सूचना प्रौद्योगिकी और सॉफ्टवेयर इंजीनियरिंग जर्नल

सूचना प्रौद्योगिकी और सॉफ्टवेयर इंजीनियरिंग जर्नल
खुला एक्सेस

आईएसएसएन: 2165- 7866


CONDENZA: A System for Extracting Abstract from a Given Source Document

Mgbeafulike IJ and Christopher Ejiofor

Despite the increasingly availability of documents in electronic form and the availability of desktop publishing software, abstracts continue to be produced manually. The purpose of CONDENZA is to develop a system for abstract extraction from a given source document. CONDENZA describes a system on automatic methods of obtaining abstracts. The rationale of abstracts is to facilitate quick and accurate identification of the topic of published papers. The idea is to save a prospective reader time and effort in finding useful information in a given article or report. The system generates a shorter version of a given sentence while attempting to preserve its meaning.

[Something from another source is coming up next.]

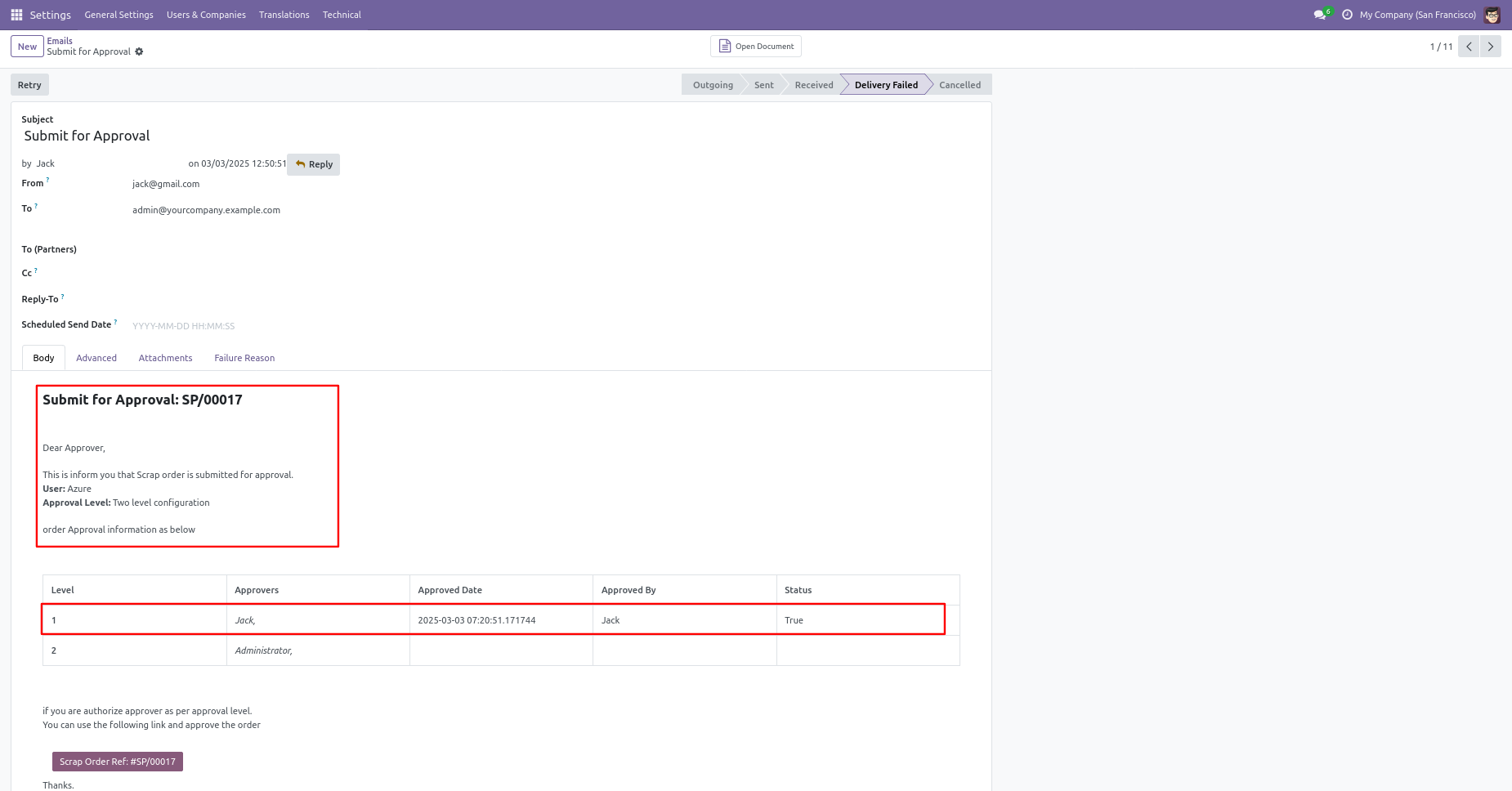Click the gear icon beside Submit for Approval

click(x=139, y=51)
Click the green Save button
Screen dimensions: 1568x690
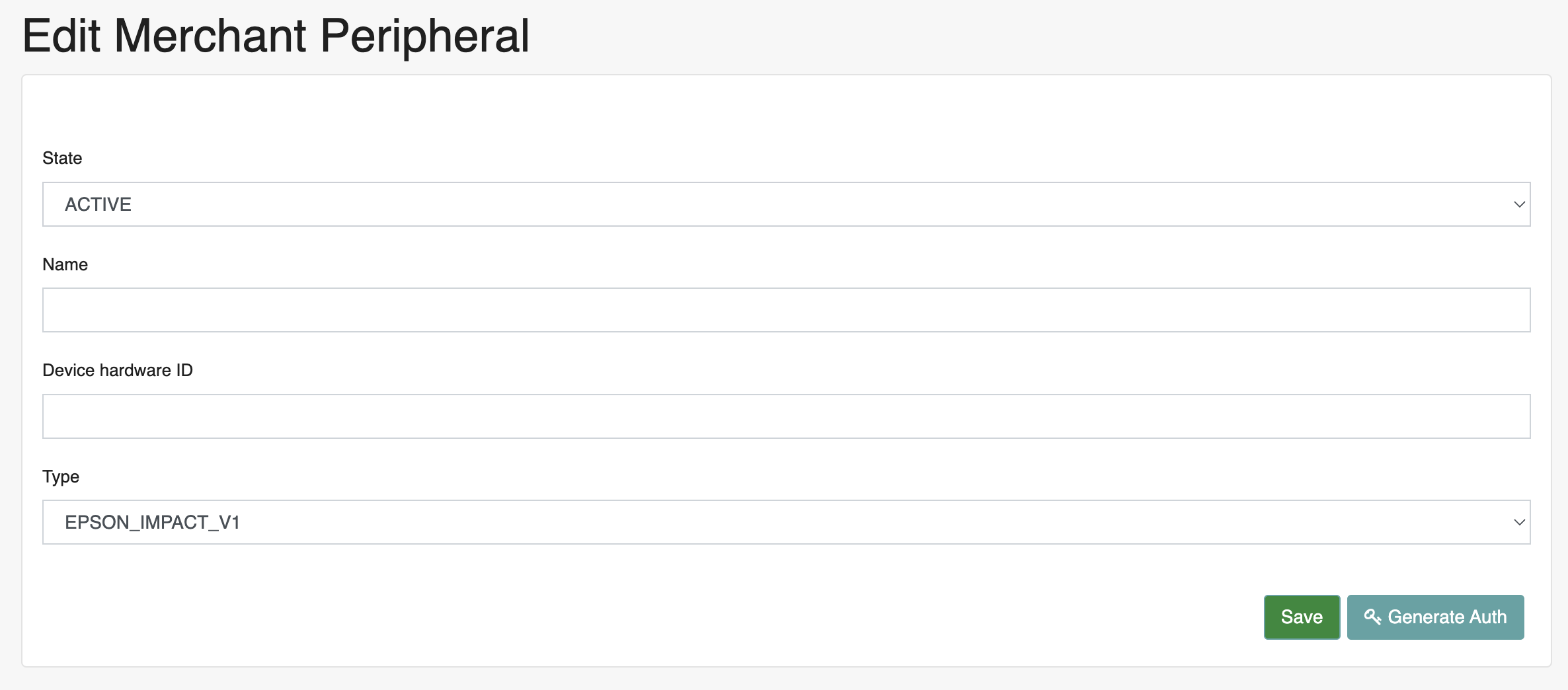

This task is carried out using summarization techniques. CONDENZA implements a method that combines apriori algorithm for keyword frequency detection with clustering based approach for grouping similar sentences together. The result from the system shows that our approach helps in summarizing the text documents efficiently by avoiding redundancy among the words in the document and ensures highest relevance to the input text. The guiding factors of our results are the ratio of input to output sentences after summarization.